** Records provided follows **

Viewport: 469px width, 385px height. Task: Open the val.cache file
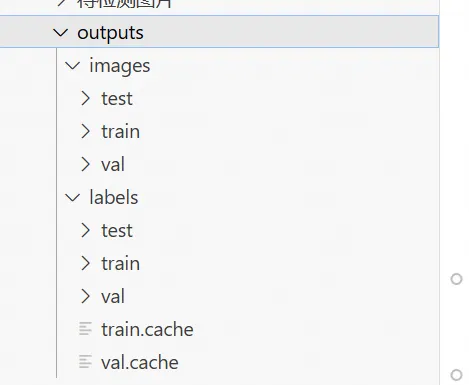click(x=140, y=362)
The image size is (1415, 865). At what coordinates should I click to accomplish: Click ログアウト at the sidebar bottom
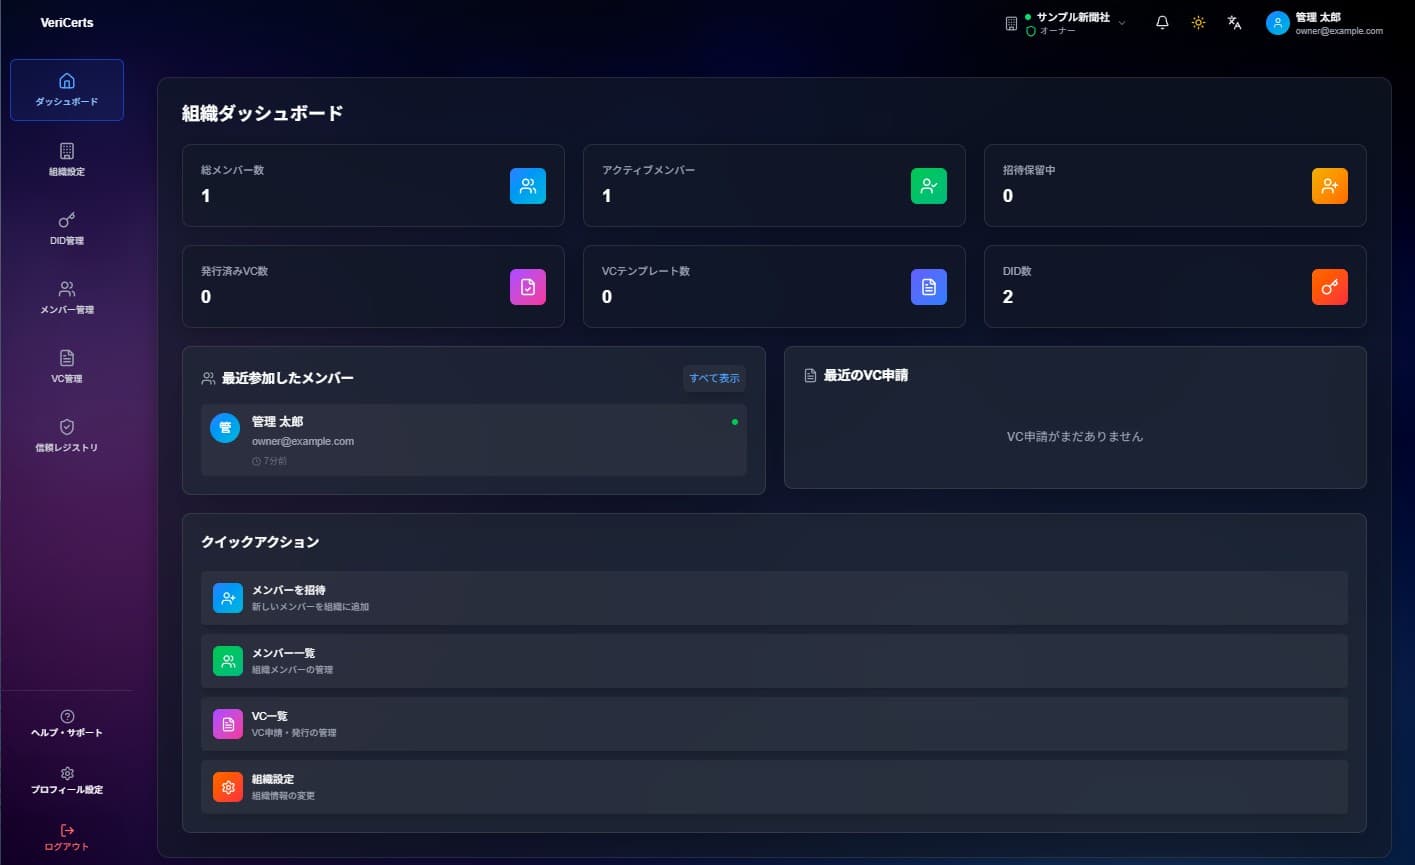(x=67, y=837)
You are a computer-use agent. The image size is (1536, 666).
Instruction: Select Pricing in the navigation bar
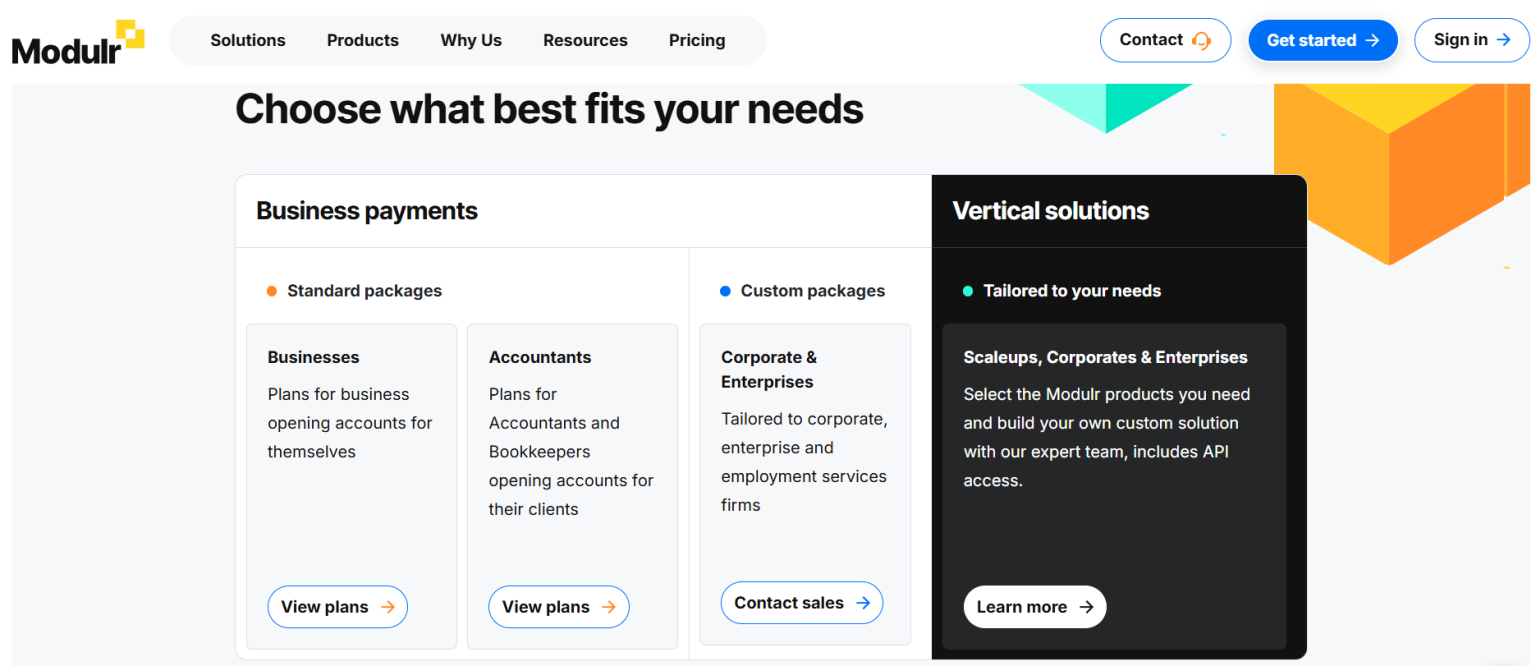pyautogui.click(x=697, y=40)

** End of Records provided **

* _Requirement_:
Set the pictures aside and repeat only the lines from the one containing "You are a computer-use" through the last line of the entries above, exactly as they stand.

* _Exercise answer_:
You are a computer-use agent. The image size is (1536, 666).
Instruction: Select Pricing in the navigation bar
pyautogui.click(x=697, y=40)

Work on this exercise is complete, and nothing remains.